Leveraging LangGraph to provide consistency for complex decision trees

I chose to model the Scenario builder on a visual representation of LangGraph from the start. It would communicate the agent (or agents) place within the scenario. It handled configuring logic gates and conditionals. And, LangGraph ensures deterministic pathing based upon the expertise of the analyst. I added specifications to the build plan constraining Claude Code to use LangGraph. I added in functionality to ensure the model’s build executed on real data. These were: a “Run” command with an Execution Log; and a “Run Test” function, for testing on historical data.

The “Run” command and Execution Log for traceability

An execution log provides immediate feedback to the analyst as they develop scenarios. They can run iterations to see how their changes affect performance in real time. This provides them with feedback as they build, something many products don’t provide. Elevating test, evaluation, and iteration tools is critical for building trust in LLM-based systems. Keeping it within the same screen as development allows for rapid innovation.

Scenario builder page focused on the execution log.

One off testing will not expose systemic issues. It isn’t meant to. It’s a gut check to check whether your choices are plausible. Systems need scalable testing on data sets to supplement ad hoc testing. The Scenario Builder incorporates this by having ga “Run Test” function.

The necessity of “Run Test” using historical data

A friend told me that AML does not have ground truth. Organizations rarely receive feedback on their submissions of SAR (Suspicious Activity Reports). This protects the independence of regulators. It also ensures organizations don’t over-index on particular dimensions based on feedback. So, what can we do to scale testing?

Scenario builder page focused on the execution log.

The answer is rather simple: use historical data. This is not easy put in place if the system doesn’t already catalogue every transaction and match it to detection outputs. I made the assumption that the system I built the demo for could handle it, and so had Claude mock up test data. Using this data allowed me to live test every scenario during the demo, changing the scenario at will. It demonstrated the power of using previous data to learn patterns and improve detections over time.

During the debrief the interviewers asked me to explain this in more detail. I pointed out the concept of a closed-loop hazard tracking system (see: MIL-STD-882-E) inspired me.

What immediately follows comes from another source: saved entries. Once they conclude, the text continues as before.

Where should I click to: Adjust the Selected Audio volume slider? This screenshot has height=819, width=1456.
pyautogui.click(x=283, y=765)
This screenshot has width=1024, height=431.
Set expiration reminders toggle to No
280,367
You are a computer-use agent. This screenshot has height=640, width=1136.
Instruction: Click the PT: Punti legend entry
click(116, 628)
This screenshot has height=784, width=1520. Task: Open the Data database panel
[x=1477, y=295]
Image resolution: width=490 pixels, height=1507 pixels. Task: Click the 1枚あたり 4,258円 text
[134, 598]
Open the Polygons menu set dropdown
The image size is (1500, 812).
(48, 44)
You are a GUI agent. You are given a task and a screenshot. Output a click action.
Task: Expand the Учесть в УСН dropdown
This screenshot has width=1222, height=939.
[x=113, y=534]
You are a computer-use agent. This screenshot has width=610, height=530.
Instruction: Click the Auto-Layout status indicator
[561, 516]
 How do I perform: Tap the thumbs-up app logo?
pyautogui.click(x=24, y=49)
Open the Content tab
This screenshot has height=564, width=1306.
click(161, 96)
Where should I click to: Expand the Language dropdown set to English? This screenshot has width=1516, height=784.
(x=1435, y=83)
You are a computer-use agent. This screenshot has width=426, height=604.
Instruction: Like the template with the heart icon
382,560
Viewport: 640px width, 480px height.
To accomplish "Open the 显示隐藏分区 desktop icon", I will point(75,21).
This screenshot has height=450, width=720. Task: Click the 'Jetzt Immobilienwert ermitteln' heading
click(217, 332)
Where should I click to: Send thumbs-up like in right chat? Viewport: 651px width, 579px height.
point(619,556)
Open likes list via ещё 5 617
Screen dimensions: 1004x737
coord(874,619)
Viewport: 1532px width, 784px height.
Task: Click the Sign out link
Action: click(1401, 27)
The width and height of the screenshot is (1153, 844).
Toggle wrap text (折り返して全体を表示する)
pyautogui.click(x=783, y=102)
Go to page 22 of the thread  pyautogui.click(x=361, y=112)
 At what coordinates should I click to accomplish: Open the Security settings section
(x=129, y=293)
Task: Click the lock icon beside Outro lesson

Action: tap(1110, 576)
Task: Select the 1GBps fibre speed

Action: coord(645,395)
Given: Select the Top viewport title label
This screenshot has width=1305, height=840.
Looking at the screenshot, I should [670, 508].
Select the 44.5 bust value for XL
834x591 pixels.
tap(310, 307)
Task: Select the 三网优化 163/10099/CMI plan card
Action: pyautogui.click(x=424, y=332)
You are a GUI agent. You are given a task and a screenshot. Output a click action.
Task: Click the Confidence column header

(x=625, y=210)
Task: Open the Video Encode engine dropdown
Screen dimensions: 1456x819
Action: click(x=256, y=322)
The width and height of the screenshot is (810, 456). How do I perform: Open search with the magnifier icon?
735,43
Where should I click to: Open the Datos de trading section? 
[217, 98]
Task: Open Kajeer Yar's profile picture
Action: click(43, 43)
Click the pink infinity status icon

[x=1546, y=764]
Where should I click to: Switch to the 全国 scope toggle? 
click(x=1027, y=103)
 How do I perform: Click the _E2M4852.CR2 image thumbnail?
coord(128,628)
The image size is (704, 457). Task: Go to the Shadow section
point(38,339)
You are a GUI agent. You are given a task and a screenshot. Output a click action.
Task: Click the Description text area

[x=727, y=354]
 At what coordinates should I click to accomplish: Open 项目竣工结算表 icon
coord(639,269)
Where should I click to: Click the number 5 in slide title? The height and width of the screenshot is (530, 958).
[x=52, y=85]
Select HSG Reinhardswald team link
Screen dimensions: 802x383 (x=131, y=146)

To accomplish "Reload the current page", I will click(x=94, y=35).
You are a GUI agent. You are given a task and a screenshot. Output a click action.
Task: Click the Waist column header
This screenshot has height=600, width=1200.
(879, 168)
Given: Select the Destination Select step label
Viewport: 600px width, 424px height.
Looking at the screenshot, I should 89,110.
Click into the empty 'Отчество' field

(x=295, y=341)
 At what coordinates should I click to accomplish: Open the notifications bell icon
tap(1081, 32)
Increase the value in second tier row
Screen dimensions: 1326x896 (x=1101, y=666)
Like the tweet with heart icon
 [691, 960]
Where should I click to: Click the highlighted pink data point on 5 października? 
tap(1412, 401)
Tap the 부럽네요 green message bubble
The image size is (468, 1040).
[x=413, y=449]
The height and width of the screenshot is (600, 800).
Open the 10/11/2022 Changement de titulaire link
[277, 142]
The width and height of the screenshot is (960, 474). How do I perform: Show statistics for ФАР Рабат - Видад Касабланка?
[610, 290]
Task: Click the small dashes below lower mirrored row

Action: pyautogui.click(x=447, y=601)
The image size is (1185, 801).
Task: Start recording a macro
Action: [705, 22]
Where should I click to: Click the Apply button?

I described the system as a way to track potential issues, along with the controls built or actions taken. This allows the organization to mine the data for testing and new insights.

Imagine the industry defines a new typology, or rule within an existing typology. Your organization creates a rule set for detecting activity related to it. How do you know if it works or how effective your previous rule sets were in covering this area without data? You can’t. A tracking system, which you pull from, allows you to compare new scenarios with previous ones. It also allows you to mine data based on dimensions to test the performance of each scenario.

Other critical choices in brief

I cannot recount all the choices I made for the demo so I will share a few choice ones for you to think through:

  1. Keep all interactions within the same panel using modals
  2. Provide explanations for all agent and LLM-generated content, grounded in core data
  3. Leverage search, sorting, and filtering to improve support analysts’ preferences
  4. All records should be accessible in under 5 clicks
  5. All pages and experiences should be grockable in under 10 seconds
  6. Analysts hold final responsiblility for all decisions. Never sideline them.
  7. Supporting leaders in identifying bottlenecks supports analysts doing their best work.
  8. Keep the health of the technology visible so leaders can diagnose issues with speed.

Some final thoughts

I enjoyed the experience of building this demo. The first day was rough for me. Yet, when I reclaimed my place to use Claude the way I needed to it became much better. I am not sold on this technology providing efficiency gains, or even value, beyond exploratory phases. I will continue to reflect on my experience and the other ways I use this technology.